[Entries locating text and items]
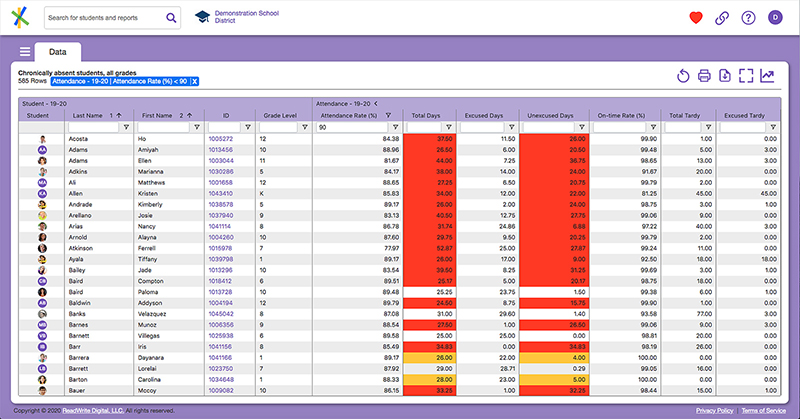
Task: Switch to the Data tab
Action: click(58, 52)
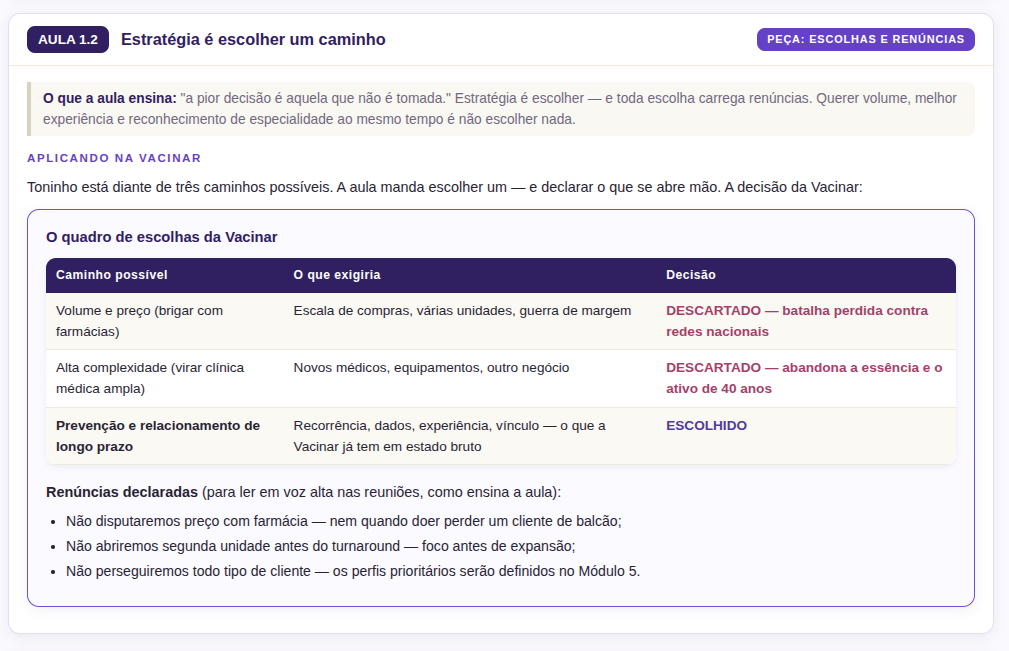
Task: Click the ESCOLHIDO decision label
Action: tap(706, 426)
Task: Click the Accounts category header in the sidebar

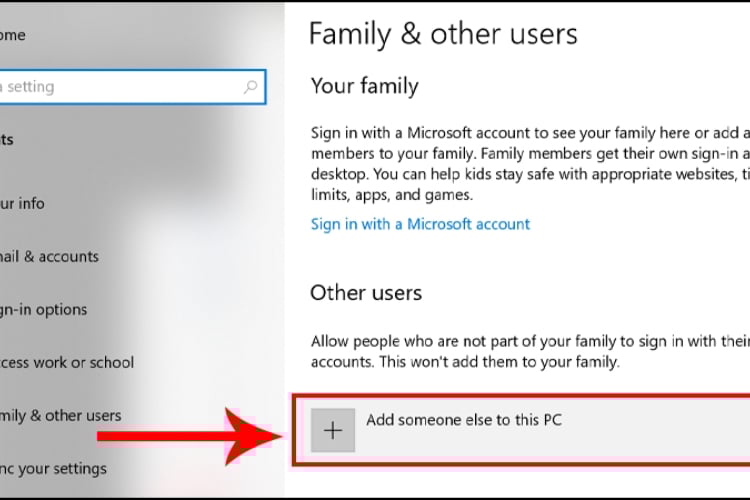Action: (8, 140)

§ **Task goal**: Reproduce each line of the records above word for word, leaving out the pictures.

§ **Output of the task**:
Task: Switch to the Data tab
Action: click(58, 52)
Task: Click the ESCOLHIDO decision label
Action: tap(706, 426)
Task: Click the Accounts category header in the sidebar

Action: (8, 140)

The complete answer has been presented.